Santé publique

Trop de pollution sur l’Hexagone... mais moins qu’avant !

Publié le 19/10/2013
Cocorico ! A la veille des "Assises de la qualité de l’air" qui se tiendront la semaine prochaine, le ministère de l’Ecologie révèle des chiffres encourageants sur l’atmosphère que respirent les Français. Mais il n’empêche... Notre pays dépasse encore largement les seuils limites pour l’ozone, les particules fines et le dioxyde d’azote. Et Paris (photo) détient toujours la palme des villes les plus polluées.

Bon point pour la France ! Alors que mercredi et jeudi se réuniront à Paris les "Assises de la qualité de l’air", le ministère de l’Ecologie sort des chiffres qui montrent que la pollution a été significativement réduite depuis une vingtaine d'années. Entre 1990 et 2011, les émissions de dioxyde de soufre ont ainsi diminué de 83%, celles des oxydes d'azote de 47% et les particules (PM10) de 42%. Les particules dites fines (PM2,5), émises notamment par les moteurs diesel, ont suivi la même courbe à la baisse que les PM10. Dans les villes, entre 2000 et 2011, l'indice global de pollution de l'air a diminué de 23 % mais pour les PM10 et les émissions ont tendance à stagner depuis quelques années, selon le ministère.

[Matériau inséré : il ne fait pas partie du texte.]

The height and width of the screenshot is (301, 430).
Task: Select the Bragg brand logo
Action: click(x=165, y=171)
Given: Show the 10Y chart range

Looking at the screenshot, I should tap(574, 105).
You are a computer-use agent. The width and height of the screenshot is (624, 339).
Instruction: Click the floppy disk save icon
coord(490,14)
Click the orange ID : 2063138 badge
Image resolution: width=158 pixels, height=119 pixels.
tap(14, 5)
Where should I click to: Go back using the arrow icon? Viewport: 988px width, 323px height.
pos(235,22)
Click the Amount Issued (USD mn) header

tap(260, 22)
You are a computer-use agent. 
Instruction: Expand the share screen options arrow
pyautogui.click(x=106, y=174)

Ces bons résultats d'ensemble sont évidemment encourageants, alors que l’OMS vient juste de classer la pollution de l’air comme cancérigène. Mais ils ne sont pas suffisants. Ainsi, pour les particules et l'ozone, les seuils d'émission fixés par l'Union européenne sont encore dépassés dans l'Hexagone, ce qui fait d’ailleurs peser sur la France des menaces de sanctions. En ville, l'ozone est le seul polluant à croître quand tous les autres baissent ou stagnent (PM10). Et les concentrations de ce gaz agressif pour les poumons sont encore plus élevées en milieu rural.

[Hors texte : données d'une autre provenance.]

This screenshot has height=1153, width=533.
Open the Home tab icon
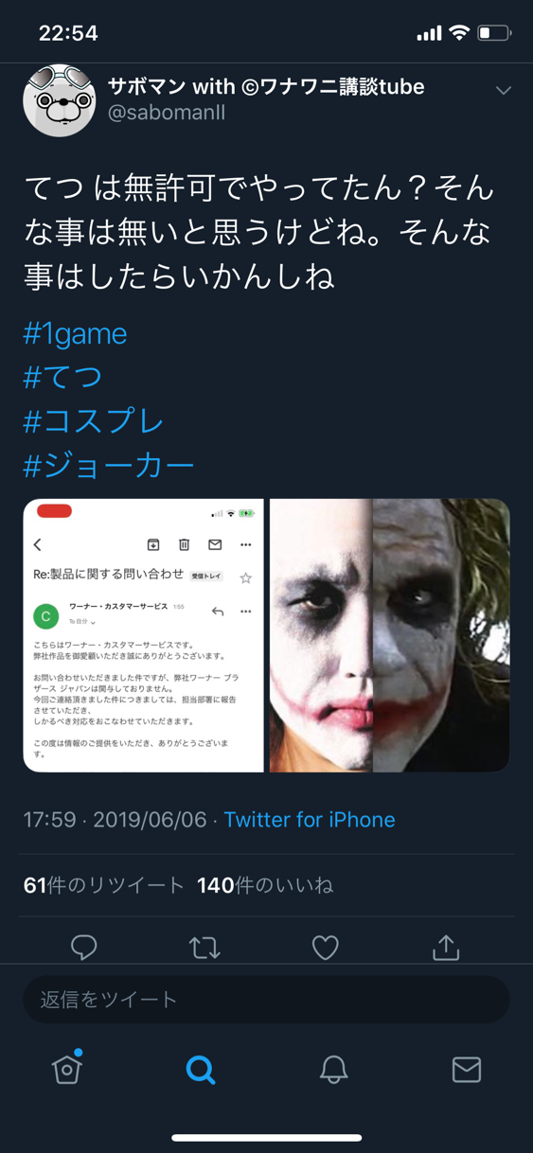pos(67,1068)
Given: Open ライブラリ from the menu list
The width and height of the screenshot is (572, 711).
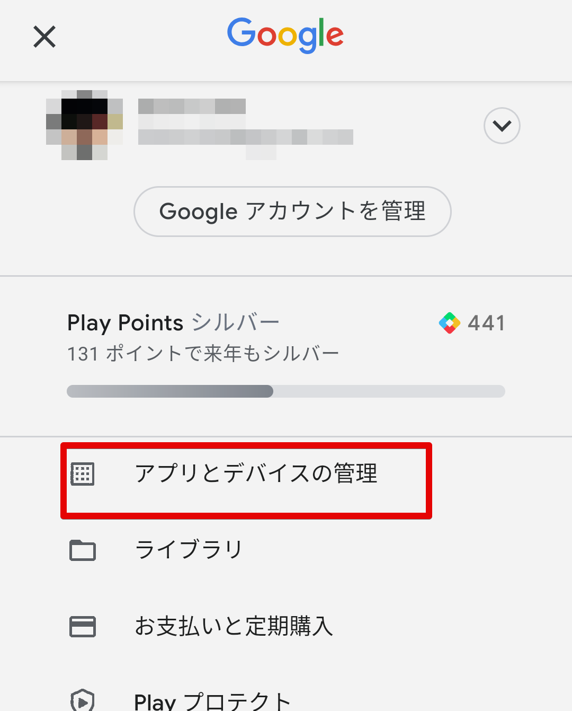Looking at the screenshot, I should [189, 550].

PM 10 : Paris la plus polluée

Concernant les PM10, ces petites particules dont le diamètre est inférieur à 10 microns et qui pénètrent profondément dans les poumons, 16 agglomérations de plus de 100.000 habitants ont dépassé la valeur limite européenne en 2012 (elles étaient 24 en 2011). Ce seuil est fixé à 50 microgrammes par m3 d'air en moyenne journalière à ne pas dépasser plus de 35 jours par an. Les régions les plus touchées par cette pollution sont Provence-Alpes-Côte d'Azur, Nord-Pas-de-Calais, Ile-de-France et Rhône-Alpes. Selon un classement réalisé par l'OMS, Paris (photo) était en 2008 la ville de France la plus polluée aux PM10 (38 microgrammes par m3 en moyenne annuelle), devant Antibes, Lyon et Nice. Les meilleures élèves étaient Limoges (18 microgrammes par m3), Le Mans, Angers, Saint-Brieuc et Rennes.

Pour le dioxyde d'azote également, en dépit de la légère diminution enregistrée depuis une dizaine d'années, 10% des sites de mesures ont affiché en 2012 des concentrations annuelles supérieures à la valeur limite. Les principales sources de polluants atmosphériques sont les transports, le chauffage, l'industrie et l'agriculture.

L'étude européenne Aphekom avait révélé en mars 2011 que si les seuils recommandés par l'OMS pour l'exposition aux particules fines étaient respectés, un Parisien de plus de 30 ans gagnerait 5,8 mois de vie, un Marseillais 7,5 mois, et un Bordelais 5 mois.